Rows showing where targets appear:
↓

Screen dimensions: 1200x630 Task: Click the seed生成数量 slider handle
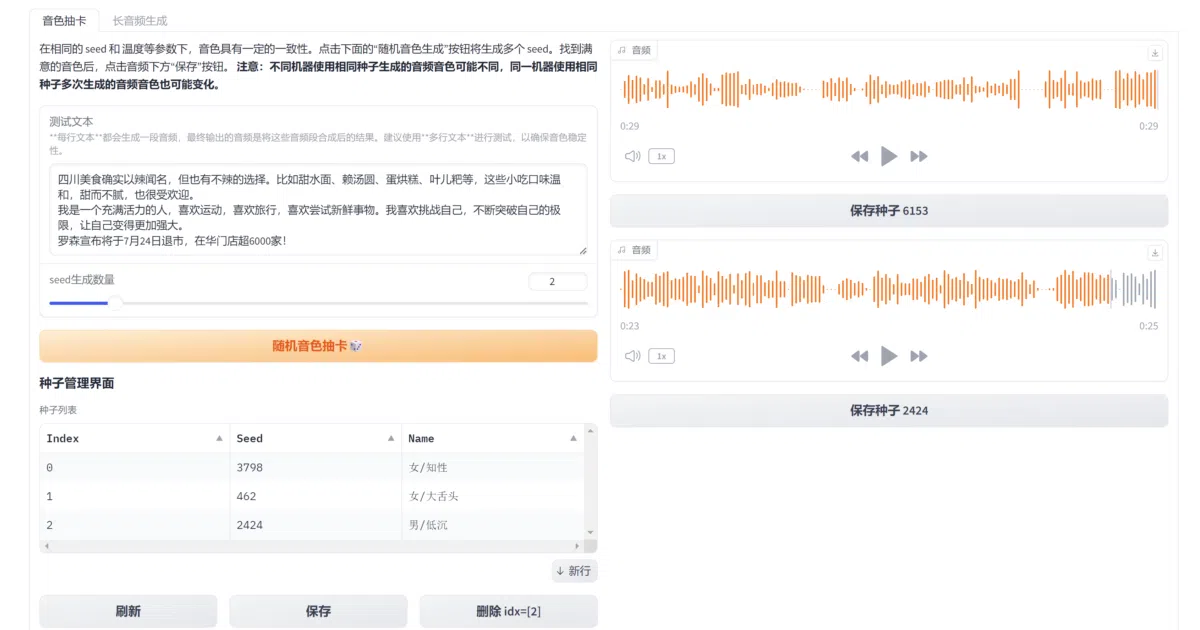pos(115,302)
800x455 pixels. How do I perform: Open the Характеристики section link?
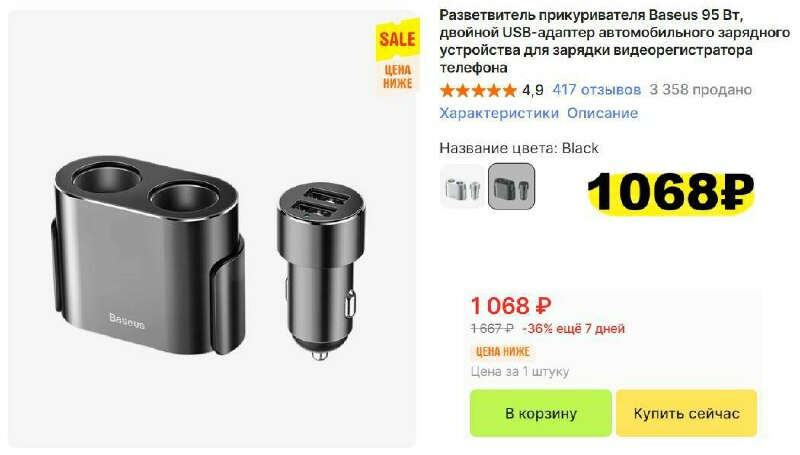pyautogui.click(x=499, y=113)
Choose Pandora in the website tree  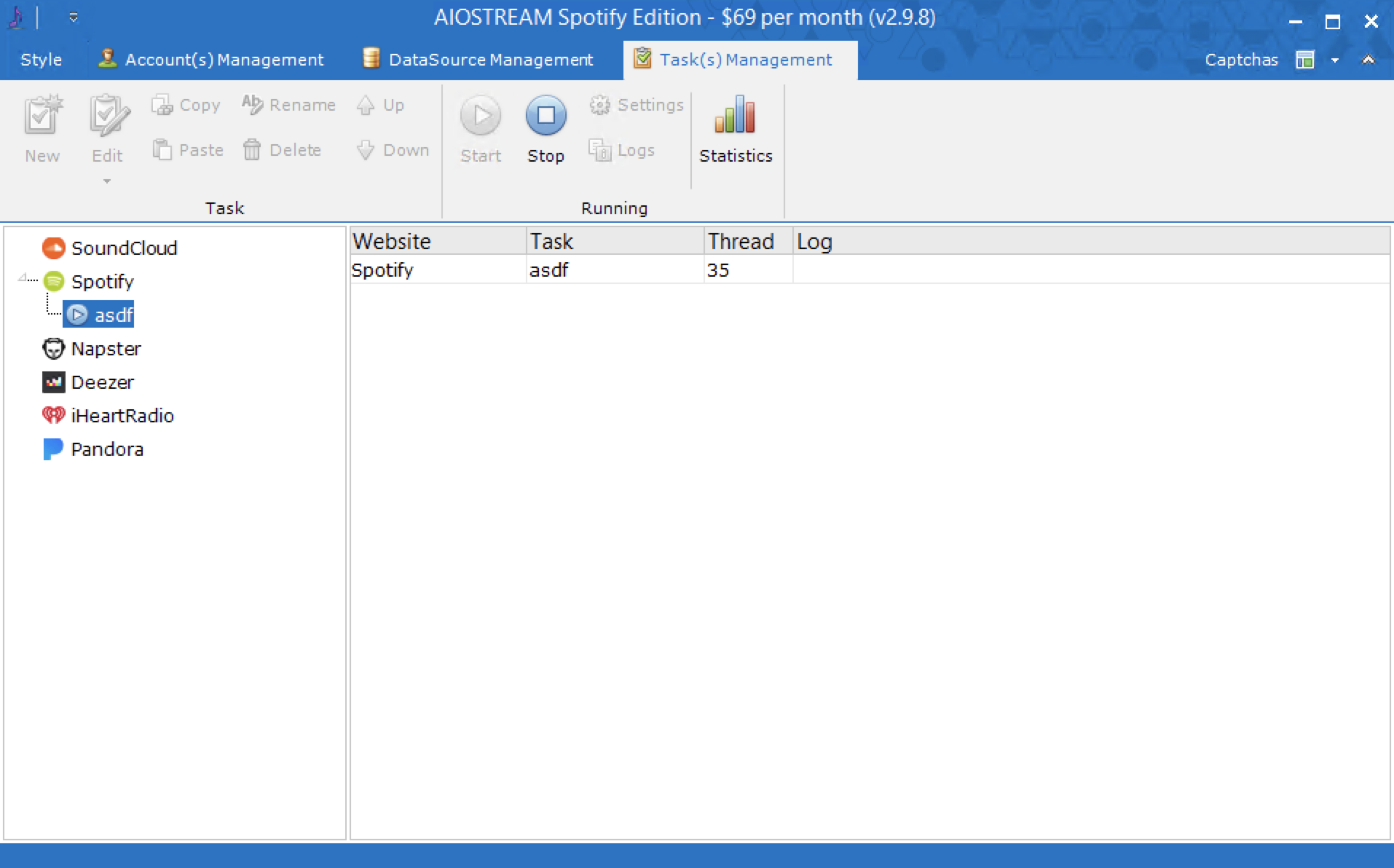106,449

↑

AIM OF THE EXERCISE: List each line of the data above that contains the word "perform".

RESPONSE:
800x455 pixels. How do I perform: Open the Характеристики section link?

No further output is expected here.